Egea-Jimenez…Zimmermann {Nat Commun 7: 12101}
A. Crystal structure of the ternary complex of syntenin PDZ tandem with the C-terminal peptide (PDZ binding motif) from the Frizzled 7 receptor and PtdIns(4,5)P2 (PIP2). B. The PDZ2 domain of syntenin interacts with Frizzled 7 and PIP2 in a co-operative manner. C. Syntenin residues essential for PIP2 interaction supports the recycling of syntenin-Frizzled 7 complexes to the plasma membrane.
Frizzled 7 and PIP2 binding by syntenin PDZ2 domain supports Frizzled 7 trafficking and signalling
Egea-Jimenez AL, Gallardo R, Garcia-Pino A, Ivarsson Y, Wawrzyniak AM, Kashyap R, Loris R, Schymkowitz J, Rousseau F, Zimmermann P.

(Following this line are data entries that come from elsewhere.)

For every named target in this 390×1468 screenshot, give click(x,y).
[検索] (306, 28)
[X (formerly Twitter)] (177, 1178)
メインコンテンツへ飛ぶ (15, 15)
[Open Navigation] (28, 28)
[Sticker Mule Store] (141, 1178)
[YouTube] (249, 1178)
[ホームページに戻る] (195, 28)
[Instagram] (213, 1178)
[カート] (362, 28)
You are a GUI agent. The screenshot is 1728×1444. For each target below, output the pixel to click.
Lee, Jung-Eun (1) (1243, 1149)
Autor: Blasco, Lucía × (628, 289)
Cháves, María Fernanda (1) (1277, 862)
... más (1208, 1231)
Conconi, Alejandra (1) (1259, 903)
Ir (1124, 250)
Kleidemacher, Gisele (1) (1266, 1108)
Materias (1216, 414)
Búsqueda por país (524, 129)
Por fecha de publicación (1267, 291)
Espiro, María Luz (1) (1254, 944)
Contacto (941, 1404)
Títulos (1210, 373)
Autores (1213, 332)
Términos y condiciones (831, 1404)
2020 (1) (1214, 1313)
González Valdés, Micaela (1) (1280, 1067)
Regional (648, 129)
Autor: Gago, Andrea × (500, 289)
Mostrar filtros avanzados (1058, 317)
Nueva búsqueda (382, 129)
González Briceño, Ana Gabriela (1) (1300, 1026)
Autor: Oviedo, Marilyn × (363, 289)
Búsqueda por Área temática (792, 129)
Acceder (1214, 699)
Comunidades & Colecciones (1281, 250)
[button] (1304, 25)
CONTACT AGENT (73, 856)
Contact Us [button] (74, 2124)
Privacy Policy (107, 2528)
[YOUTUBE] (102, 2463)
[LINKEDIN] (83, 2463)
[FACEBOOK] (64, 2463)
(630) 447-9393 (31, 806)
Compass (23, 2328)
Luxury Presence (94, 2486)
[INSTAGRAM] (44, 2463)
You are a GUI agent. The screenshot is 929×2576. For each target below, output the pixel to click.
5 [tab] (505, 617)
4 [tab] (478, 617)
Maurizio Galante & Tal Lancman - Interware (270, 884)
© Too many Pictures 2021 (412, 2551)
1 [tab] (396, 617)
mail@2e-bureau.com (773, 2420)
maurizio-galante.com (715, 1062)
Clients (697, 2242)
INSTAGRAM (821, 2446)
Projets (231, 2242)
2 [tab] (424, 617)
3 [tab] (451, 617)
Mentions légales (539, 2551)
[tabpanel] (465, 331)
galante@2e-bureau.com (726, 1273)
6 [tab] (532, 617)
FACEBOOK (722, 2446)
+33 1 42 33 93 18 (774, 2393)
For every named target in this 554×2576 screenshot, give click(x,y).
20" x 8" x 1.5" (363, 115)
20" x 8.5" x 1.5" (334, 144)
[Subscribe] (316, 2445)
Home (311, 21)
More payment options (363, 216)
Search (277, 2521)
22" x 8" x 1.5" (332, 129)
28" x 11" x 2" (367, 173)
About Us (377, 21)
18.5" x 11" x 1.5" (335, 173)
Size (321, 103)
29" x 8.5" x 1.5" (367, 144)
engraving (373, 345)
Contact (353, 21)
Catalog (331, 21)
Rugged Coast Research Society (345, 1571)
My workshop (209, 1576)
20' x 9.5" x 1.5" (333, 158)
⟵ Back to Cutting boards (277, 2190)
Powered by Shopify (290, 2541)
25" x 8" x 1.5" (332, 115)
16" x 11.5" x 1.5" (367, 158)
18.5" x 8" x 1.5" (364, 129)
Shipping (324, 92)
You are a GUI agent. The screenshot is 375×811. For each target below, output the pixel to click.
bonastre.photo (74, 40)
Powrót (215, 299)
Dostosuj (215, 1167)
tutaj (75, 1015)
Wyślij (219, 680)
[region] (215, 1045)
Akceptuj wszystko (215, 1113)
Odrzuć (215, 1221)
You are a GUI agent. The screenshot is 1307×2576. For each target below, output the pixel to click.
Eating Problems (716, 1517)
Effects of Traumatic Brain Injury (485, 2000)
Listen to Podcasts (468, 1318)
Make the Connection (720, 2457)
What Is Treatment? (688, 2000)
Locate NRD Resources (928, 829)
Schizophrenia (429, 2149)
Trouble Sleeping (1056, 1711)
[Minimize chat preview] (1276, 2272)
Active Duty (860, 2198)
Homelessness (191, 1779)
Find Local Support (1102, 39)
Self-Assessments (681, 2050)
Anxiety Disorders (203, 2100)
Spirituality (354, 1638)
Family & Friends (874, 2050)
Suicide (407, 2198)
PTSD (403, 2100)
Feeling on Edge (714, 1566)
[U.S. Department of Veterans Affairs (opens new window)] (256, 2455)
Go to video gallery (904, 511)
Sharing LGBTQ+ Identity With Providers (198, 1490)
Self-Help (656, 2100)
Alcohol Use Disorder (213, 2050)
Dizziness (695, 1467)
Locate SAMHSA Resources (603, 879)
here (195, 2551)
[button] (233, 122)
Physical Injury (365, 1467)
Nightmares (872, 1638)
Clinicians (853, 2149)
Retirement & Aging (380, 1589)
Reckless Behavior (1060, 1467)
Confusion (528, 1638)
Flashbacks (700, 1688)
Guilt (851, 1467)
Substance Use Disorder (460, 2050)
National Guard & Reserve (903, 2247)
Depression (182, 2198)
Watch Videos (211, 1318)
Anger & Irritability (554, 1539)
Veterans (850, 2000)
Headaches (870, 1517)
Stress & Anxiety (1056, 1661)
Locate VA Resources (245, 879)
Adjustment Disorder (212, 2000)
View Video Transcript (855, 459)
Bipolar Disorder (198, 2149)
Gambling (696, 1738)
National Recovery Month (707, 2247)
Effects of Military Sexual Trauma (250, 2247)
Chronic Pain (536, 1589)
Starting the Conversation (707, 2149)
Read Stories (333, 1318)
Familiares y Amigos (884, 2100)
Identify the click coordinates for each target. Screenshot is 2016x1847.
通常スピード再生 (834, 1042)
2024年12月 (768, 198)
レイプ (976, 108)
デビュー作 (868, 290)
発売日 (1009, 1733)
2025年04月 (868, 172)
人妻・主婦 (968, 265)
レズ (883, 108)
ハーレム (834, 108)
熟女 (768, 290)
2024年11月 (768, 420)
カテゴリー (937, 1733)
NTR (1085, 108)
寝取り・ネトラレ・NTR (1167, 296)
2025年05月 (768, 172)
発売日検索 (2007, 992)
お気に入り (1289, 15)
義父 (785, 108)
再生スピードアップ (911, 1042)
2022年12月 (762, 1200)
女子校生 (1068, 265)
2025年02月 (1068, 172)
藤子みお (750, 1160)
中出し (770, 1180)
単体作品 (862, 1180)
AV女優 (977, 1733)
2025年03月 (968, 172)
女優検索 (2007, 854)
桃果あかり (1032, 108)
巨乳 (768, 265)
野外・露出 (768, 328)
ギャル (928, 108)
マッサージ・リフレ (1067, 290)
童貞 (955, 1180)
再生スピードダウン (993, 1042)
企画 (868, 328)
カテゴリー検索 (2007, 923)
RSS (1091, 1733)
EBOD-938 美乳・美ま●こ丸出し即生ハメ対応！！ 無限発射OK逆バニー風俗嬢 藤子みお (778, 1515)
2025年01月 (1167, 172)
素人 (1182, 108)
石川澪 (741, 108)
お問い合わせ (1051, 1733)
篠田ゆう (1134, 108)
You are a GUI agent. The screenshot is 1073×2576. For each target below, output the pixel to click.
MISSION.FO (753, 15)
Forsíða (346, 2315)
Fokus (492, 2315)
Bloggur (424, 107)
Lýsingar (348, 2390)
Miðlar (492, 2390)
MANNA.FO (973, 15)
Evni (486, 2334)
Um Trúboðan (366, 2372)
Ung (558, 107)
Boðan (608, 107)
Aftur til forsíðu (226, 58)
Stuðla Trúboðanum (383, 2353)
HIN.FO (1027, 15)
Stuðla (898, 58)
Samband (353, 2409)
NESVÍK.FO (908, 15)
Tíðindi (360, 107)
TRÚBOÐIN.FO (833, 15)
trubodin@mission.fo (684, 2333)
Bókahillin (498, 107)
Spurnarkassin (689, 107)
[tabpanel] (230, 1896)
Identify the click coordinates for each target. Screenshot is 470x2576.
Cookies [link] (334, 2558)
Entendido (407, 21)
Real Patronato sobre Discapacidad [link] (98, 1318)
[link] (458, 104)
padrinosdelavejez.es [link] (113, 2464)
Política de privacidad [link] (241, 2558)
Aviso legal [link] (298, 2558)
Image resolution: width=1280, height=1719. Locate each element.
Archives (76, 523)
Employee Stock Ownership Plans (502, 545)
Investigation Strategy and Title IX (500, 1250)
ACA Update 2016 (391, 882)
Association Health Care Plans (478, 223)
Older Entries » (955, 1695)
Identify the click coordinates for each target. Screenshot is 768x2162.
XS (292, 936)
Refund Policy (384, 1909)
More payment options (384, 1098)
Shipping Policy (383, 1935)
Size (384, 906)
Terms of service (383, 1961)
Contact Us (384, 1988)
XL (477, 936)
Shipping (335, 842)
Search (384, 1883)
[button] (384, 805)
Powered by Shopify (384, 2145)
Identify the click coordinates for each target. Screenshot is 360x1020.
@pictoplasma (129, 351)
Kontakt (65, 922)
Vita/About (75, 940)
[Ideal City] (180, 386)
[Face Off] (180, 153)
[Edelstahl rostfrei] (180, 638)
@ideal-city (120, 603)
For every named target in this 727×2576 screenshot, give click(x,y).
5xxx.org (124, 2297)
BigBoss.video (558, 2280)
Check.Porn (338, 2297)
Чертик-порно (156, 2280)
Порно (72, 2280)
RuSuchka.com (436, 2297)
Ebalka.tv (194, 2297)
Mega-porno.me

Nat Commun 2016 Jul.; 7: 12101.
PDZ domain-containing proteins work as intracellular scaffolds to control spatio-temporal aspects of cell signalling. This function is supported by the ability of their PDZ domains to bind other proteins such as receptors, but also phosphoinositide lipids important for membrane trafficking. Here we report a crystal structure of the syntenin PDZ tandem in complex with the carboxy-terminal fragment of Frizzled 7 and phosphatidylinositol 4,5-bisphosphate (PIP2). The crystal structure reveals a tripartite interaction formed via the second PDZ domain of syntenin. Biophysical and biochemical experiments establish co-operative binding of the tripartite complex and identify residues crucial for membrane PIP2-specific recognition. Experiments with cells support the importance of the syntenin-PIP2 interaction for plasma membrane targeting of Frizzled 7 and c-jun phosphorylation. This study contributes to our understanding of the biology of PDZ proteins as key players in membrane compartmentalization and dynamics.
PubMed: 27386966. Doi: 10.1038/ncomms12101.